Give teams one review per half. The review costs the team a full timeout on their next possession. This wouldn't slow the game down at all. No extra timeouts, and the officials have 2 1/2 minutes to overrule the call or it automatically sticks. Easy.
 
#32
NewMonkey said:
Give teams one review per half. The review costs the team a full timeout on their next possession. This wouldn't slow the game down at all. No extra timeouts, and the officials have 2 1/2 minutes to overrule the call or it automatically sticks. Easy.
Not easy.

The speed at which basketball is played makes any type of in game review system very difficult.

If you stop the game in order to challenge a call, it slows the game down. If you wait until a natural break in game play (as you would for player substitutions, etc.), then it would be very difficult to determine what to do with any points that may have been scored during the possessions between the call in question and the break in play.
 

VF21

Super Moderator Emeritus
SME
#33
If the call results in a trip to the foul line or a technical, the game is already stopped. You don't see many complaints about non-shooting fouls.
 
#34
GoGoGadget said:
Not easy.

The speed at which basketball is played makes any type of in game review system very difficult.
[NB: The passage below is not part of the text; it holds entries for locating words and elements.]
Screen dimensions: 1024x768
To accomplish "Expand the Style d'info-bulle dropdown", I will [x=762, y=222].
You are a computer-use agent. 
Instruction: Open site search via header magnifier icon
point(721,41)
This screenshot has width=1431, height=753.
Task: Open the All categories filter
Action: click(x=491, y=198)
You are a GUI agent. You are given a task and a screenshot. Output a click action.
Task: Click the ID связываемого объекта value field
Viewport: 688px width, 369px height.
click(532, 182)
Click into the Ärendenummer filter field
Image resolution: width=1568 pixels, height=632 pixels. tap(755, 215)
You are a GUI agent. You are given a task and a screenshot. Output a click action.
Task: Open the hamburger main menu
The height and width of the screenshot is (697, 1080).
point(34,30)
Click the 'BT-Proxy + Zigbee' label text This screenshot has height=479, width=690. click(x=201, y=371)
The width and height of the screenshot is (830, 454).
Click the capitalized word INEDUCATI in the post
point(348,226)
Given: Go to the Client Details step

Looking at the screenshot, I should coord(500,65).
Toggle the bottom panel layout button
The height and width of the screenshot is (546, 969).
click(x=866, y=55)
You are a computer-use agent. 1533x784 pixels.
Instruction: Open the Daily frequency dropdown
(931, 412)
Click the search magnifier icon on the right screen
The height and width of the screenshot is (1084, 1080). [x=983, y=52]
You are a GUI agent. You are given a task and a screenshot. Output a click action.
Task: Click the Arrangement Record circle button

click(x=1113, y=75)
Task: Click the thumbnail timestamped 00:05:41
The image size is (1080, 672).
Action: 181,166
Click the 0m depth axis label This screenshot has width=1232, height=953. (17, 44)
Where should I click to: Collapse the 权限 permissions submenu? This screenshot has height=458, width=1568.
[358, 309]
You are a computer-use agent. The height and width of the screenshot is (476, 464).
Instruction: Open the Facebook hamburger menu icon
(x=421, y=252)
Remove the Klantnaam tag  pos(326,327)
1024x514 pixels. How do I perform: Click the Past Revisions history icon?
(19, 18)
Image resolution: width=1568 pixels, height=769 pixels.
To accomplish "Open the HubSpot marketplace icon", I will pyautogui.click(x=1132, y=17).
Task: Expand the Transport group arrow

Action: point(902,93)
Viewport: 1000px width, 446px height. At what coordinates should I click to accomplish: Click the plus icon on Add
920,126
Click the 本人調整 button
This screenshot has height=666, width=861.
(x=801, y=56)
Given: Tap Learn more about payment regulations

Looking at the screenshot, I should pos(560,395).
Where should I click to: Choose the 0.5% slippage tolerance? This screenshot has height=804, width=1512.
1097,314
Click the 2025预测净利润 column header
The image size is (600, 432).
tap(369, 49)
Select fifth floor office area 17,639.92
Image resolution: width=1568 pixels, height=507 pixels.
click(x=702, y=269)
If you stop the game in order to challenge a call, it slows the game down. If you wait until a natural break in game play (as you would for player substitutions, etc.), then it would be very difficult to determine what to do with any points that may have been scored during the possessions between the call in question and the break in play.
He's suggesting that the team calls for a review, and in doing so, loses a timeout. It would be just like calling a timeout in a dead ball situation. It wouldn't stop the game anymore than calling a timeout would.

I could actually see that working, but I don't think the NBA needs instant replay during the middle of games. At the end of quarters it's fine, but replays controlled by the coaches are a bit much.